▸ ABOUT THIS EXERCISE:
Tally the lines in the listing below that include "computer". Answer with the count and nothing more.

[DATA SHOWN]

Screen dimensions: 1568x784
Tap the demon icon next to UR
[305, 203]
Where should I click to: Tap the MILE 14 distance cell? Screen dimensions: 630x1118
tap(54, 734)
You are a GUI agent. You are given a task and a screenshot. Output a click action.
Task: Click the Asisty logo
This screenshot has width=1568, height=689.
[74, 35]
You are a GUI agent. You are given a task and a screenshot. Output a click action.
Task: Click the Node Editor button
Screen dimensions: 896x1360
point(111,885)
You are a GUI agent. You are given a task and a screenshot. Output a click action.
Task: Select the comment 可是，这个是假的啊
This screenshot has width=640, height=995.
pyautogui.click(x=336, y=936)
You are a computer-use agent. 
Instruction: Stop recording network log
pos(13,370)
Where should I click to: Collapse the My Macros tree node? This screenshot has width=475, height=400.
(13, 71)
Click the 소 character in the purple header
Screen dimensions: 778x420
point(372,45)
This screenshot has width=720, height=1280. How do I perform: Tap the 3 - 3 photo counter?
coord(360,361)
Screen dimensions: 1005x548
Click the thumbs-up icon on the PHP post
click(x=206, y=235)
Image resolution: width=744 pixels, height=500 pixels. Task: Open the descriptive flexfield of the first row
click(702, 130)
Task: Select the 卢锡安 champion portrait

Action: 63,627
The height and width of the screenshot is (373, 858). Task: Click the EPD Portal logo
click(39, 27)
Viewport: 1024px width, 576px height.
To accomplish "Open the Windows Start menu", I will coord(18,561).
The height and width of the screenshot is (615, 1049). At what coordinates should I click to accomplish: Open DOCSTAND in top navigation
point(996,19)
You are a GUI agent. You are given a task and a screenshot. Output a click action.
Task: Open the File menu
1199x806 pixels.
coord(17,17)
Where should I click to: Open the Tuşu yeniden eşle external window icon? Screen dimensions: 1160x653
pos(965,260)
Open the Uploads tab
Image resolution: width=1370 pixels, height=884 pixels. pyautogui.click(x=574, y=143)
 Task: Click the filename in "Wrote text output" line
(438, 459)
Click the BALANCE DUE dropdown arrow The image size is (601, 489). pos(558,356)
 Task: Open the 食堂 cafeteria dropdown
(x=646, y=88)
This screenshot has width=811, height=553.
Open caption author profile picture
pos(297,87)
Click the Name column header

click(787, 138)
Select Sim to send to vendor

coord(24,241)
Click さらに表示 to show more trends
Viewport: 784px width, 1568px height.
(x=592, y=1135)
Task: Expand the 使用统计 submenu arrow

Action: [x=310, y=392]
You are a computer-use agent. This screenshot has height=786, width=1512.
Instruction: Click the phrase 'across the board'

[/DATA SHOWN]

▸ COMPLETED EXERCISE:
2